- Supreme Court of the United States

Argued November 6, 2000 Decided February 28, 2001
- Full case name: Rebecca McDowell Cook v. Donald J. Gralike and Mike Harman
- Citations: 531 U.S. 510 (more) 121 S. Ct. 1029; 149 L. Ed. 2d 44; 2001 U.S. LEXIS 1953; 69 U.S.L.W. 4150; 2001 Cal. Daily Op. Service 1615; 2001 Daily Journal DAR 2089; 2001 Colo. J. C.A.R. 1068; 14 Fla. L. Weekly Fed. S 119

Holding
- A constitutional amendment in the state of Missouri that placed a warning label on ballots next to the names of any and all candidates who did not support legislative term limits for members is unconstitutional because it sought to influence the results of elections. The power that is granted by the Elections Clause to the Constitution of the United States to the states is only meant to apply to the procedural mechanisms of elections.

Court membership
- Chief Justice William Rehnquist Associate Justices John P. Stevens · Sandra Day O'Connor Antonin Scalia · Anthony Kennedy David Souter · Clarence Thomas Ruth Bader Ginsburg · Stephen Breyer

Case opinions
- Majority: Stevens, joined by Scalia, Kennedy, Ginsburg, Breyer; Souter (parts I, II, IV); Thomas (parts I, IV)
- Concurrence: Kennedy
- Concurrence: Thomas
- Concurrence: Rehnquist, joined by O'Connor

= Cook v. Gralike =

Cook v. Gralike, 531 U.S. 510 (2001), was a United States Supreme Court case in which the Court held that an attempt by the state of Missouri to influence Congressional elections in favor of candidates who supported term limits was unconstitutional.

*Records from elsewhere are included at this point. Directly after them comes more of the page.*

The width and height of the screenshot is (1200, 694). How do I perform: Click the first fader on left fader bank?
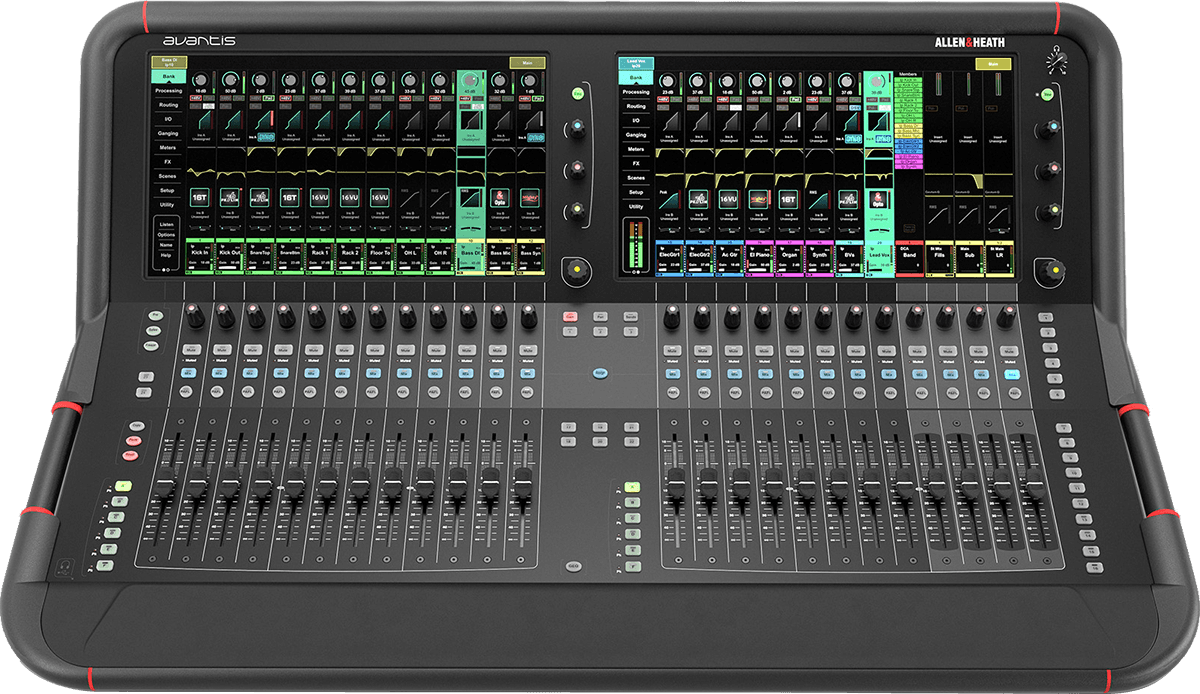point(166,483)
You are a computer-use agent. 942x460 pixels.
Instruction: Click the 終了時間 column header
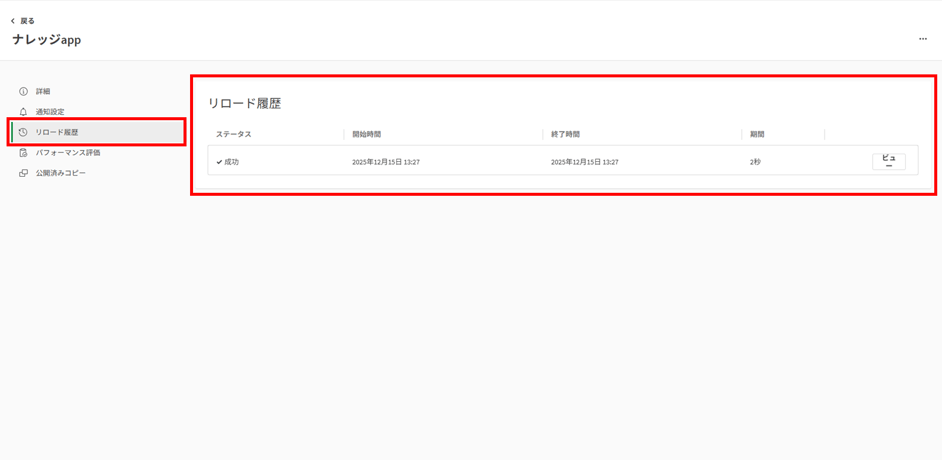[565, 134]
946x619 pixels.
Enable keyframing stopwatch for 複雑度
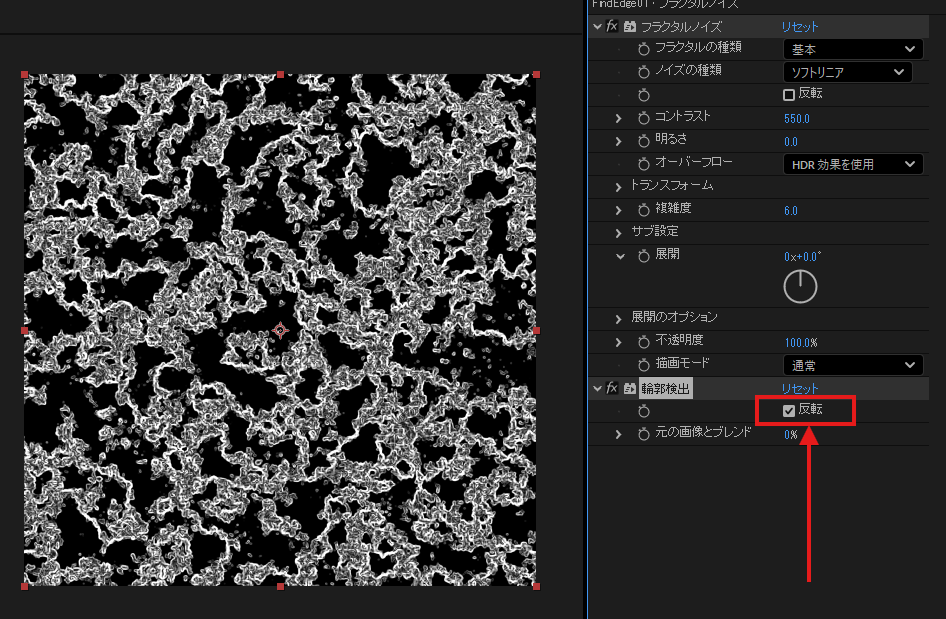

== Opinion of the Court ==

Missouri had adopted a state constitutional amendment with a change that, during primary general elections, warnings would be affixed to the voting ballots of candidates that did not support term limits.

The Court held that the powers delegated to the states by the Elections Clause related only to the power over the procedural mechanisms of elections. Because this amendment sought to influence the outcome of elections, it exceeded state powers over national elections.